# WRITTEN REQUEST
Edit the R blog excerpt between "Filed under: R —" and "(interactive web apps)", inclusive, replacing "spreadsheets" with "cheat sheets".

# TEXT SECTION
——————

Lillian Pierson has posted a cheatsheet of R functions.

If you want to do a good deed this weekend, lend a hand with the proofing.

What do you make of the ordering under each heading? I prefer alphabetical. You?

Enjoy!

July 29, 2015

Text Processing in R

Filed under: R,Text Mining — Patrick Durusau @ 1:08 pm

Text Processing in R by Matthew James Denny.

From the webpage:

This tutorial goes over some basic concepts and commands for text processing in R. R is not the only way to process text, nor is it really the best way. Python is the de-facto programming language for processing text, with a lot of builtin functionality that makes it easy to use, and pretty fast, as well as a number of very mature and full featured packages such as NLTK and textblob. Basic shell scripting can also be many orders of magnitude faster for processing extremely large text corpora — for a classic reference see Unix for Poets. Yet there are good reasons to want to use R for text processing, namely that we can do it, and that we can fit it in with the rest of our analyses. I primarily make use of the stringr package for the following tutorial, so you will want to install it:

Perhaps not the best tool for text processing but if you are inside R and have text processing needs, this will get you started.

June 30, 2015

RStudio Cheatsheets

Filed under: R — Patrick Durusau @ 7:29 pm

RStudio Cheatsheets

RStudio, from whence so many good things for R come, has spreadsheets on:

  • Shiny Cheat Sheet (interactive web apps)

——————

# Target position records
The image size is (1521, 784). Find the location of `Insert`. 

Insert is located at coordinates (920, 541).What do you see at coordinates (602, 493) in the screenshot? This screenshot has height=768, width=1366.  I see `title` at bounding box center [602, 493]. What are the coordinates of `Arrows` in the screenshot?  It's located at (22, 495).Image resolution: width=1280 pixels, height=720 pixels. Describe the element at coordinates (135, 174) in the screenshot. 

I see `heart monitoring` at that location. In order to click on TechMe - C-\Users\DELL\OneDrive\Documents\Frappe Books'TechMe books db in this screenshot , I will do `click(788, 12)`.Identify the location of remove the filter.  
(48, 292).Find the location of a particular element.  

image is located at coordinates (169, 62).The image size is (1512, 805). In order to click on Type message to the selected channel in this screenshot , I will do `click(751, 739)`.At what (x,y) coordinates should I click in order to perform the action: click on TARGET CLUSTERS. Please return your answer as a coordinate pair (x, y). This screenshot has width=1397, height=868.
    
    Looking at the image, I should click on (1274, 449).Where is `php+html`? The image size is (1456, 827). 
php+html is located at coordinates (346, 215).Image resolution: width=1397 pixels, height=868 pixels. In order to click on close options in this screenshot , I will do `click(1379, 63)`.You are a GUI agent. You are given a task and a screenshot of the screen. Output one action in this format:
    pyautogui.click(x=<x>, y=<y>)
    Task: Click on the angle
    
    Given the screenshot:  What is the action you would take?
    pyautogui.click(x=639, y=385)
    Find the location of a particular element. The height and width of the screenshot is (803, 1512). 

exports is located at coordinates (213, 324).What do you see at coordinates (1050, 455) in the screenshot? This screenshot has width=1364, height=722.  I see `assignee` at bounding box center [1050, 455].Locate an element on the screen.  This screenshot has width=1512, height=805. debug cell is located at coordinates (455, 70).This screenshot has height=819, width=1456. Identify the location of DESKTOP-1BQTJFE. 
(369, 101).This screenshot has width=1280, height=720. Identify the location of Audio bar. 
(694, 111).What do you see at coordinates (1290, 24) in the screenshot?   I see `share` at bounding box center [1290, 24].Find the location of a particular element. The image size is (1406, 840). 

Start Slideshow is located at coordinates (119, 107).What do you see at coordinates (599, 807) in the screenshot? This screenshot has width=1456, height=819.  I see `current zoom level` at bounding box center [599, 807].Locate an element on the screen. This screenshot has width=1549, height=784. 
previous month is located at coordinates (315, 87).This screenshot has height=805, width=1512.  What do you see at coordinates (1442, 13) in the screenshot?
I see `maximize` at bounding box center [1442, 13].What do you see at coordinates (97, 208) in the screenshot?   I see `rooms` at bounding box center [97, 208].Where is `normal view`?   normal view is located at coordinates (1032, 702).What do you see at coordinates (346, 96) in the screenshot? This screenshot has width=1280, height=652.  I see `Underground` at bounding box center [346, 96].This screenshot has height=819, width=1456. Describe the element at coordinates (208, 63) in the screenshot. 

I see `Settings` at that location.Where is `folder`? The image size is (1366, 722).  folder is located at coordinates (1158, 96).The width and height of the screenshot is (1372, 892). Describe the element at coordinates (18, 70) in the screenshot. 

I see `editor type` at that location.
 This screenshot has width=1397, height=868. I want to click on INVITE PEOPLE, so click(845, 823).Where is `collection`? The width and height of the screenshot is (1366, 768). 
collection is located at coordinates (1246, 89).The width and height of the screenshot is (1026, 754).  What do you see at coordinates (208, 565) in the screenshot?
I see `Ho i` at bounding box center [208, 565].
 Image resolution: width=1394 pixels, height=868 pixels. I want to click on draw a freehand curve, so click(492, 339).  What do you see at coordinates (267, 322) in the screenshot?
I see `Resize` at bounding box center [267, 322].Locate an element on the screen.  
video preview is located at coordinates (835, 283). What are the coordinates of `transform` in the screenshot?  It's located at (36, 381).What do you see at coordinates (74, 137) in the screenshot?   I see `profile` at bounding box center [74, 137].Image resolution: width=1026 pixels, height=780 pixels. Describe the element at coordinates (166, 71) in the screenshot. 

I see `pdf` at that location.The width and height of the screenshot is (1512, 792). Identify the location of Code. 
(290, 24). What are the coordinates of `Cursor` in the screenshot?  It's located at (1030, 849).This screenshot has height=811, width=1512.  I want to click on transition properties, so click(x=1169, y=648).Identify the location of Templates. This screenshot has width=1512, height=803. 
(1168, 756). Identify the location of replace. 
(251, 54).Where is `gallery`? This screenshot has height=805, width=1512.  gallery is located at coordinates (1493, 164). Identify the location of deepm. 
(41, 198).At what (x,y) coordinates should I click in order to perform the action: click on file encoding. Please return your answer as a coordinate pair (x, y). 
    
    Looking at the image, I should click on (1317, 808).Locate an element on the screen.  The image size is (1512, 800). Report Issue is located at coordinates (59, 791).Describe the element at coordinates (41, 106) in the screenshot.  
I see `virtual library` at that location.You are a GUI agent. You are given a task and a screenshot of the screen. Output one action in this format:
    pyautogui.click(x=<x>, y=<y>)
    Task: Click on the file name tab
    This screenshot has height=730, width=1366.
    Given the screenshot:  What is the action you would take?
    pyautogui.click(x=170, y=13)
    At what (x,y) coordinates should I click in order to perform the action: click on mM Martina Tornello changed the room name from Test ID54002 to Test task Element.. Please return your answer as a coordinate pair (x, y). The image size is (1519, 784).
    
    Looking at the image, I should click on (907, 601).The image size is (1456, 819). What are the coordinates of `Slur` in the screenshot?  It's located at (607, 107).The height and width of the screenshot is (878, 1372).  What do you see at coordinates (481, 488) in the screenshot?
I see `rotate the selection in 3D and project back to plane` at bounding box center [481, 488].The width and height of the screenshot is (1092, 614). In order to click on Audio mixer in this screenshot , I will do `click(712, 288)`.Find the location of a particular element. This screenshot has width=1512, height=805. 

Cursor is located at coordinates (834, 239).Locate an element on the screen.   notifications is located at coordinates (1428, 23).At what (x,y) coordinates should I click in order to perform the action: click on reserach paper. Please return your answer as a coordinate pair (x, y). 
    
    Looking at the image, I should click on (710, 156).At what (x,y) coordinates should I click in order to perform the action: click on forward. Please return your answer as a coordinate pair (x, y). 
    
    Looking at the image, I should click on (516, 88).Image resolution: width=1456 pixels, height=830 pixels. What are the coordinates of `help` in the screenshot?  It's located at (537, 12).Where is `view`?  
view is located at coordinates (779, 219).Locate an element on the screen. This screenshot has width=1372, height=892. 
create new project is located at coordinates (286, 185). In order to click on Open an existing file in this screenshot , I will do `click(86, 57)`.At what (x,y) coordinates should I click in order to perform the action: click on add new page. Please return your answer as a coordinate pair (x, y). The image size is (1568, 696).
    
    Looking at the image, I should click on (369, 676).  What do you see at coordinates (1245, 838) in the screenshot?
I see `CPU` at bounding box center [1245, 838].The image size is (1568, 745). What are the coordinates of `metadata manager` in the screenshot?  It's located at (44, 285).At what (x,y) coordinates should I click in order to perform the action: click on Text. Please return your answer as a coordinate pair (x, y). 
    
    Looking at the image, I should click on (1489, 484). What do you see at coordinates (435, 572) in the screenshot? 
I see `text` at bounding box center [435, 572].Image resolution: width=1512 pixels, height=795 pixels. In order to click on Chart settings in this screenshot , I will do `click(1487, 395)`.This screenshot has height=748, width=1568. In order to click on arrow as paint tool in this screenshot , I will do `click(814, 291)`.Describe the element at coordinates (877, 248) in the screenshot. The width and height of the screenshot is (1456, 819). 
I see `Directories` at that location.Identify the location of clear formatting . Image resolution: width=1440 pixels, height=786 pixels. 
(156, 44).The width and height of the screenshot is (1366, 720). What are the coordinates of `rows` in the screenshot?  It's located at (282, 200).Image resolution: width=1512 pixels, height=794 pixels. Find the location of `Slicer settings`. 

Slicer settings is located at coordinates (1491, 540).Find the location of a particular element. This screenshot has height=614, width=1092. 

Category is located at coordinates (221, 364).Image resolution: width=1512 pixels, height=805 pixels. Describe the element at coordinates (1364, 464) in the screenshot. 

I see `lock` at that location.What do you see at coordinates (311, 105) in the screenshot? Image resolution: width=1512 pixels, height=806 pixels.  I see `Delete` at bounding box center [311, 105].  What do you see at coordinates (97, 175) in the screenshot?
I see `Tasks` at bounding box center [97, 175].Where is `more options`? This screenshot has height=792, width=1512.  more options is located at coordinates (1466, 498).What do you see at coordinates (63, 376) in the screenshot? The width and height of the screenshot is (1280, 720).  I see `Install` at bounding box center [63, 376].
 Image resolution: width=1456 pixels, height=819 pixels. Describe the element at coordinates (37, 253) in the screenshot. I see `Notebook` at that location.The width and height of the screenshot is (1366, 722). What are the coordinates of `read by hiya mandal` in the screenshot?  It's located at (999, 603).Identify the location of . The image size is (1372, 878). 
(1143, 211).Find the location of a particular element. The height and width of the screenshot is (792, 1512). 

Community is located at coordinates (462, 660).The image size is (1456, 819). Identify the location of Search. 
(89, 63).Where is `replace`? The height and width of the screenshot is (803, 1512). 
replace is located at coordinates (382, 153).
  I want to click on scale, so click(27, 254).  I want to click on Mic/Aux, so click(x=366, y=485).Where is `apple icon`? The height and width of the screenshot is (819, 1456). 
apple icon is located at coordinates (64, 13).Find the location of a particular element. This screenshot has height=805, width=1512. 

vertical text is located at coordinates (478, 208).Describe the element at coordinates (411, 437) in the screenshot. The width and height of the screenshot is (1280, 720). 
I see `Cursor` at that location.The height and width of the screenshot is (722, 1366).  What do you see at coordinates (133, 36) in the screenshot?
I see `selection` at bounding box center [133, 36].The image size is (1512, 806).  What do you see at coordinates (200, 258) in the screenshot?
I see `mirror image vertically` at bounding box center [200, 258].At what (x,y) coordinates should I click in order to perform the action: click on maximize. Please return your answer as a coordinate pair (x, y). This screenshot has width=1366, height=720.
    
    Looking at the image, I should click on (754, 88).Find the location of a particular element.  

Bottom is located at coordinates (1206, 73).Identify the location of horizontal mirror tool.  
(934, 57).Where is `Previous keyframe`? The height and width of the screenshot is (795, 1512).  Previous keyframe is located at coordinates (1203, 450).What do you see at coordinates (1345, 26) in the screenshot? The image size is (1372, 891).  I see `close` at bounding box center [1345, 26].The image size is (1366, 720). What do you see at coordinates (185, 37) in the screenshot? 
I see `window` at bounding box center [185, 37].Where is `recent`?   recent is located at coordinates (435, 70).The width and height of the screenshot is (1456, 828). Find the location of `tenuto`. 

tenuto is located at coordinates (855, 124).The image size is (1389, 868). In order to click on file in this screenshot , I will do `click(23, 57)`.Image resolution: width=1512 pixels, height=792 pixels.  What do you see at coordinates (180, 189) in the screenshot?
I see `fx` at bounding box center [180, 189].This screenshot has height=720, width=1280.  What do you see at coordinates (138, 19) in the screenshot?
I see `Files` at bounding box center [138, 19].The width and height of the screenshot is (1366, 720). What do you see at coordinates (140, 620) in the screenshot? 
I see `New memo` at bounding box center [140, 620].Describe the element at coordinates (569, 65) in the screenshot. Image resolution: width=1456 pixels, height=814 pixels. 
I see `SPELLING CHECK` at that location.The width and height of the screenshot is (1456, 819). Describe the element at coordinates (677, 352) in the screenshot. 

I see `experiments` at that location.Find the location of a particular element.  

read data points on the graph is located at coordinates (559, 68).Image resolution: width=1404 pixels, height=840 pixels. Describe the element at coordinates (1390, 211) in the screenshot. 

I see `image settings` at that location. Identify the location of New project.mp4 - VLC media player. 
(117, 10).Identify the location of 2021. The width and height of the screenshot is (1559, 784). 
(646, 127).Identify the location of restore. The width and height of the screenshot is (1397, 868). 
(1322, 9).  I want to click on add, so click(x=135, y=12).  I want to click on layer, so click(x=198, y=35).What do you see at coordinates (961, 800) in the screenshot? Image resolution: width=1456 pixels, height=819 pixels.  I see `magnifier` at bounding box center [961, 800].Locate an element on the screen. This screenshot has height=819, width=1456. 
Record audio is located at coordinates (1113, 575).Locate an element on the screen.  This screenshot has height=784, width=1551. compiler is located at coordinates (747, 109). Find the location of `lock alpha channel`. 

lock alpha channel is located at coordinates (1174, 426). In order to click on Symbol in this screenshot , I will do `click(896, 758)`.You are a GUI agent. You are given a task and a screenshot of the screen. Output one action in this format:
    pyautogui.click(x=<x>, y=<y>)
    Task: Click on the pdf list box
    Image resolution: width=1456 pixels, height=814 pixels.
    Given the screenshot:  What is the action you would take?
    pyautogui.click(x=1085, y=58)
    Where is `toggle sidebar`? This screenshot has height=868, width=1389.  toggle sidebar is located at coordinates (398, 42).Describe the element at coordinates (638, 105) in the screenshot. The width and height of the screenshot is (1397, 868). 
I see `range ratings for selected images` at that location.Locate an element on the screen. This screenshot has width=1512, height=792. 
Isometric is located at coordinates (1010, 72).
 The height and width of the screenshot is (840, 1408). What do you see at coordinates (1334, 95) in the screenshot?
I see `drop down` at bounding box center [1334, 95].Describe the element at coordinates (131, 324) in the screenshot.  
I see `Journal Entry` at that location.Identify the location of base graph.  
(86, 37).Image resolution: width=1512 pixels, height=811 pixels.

——————

# OUTPUT OF THE TASK
Filed under: R — Patrick Durusau @ 7:29 pm

RStudio Cheatsheets

RStudio, from whence so many good things for R come, has cheat sheets on:

  • Shiny Cheat Sheet (interactive web apps)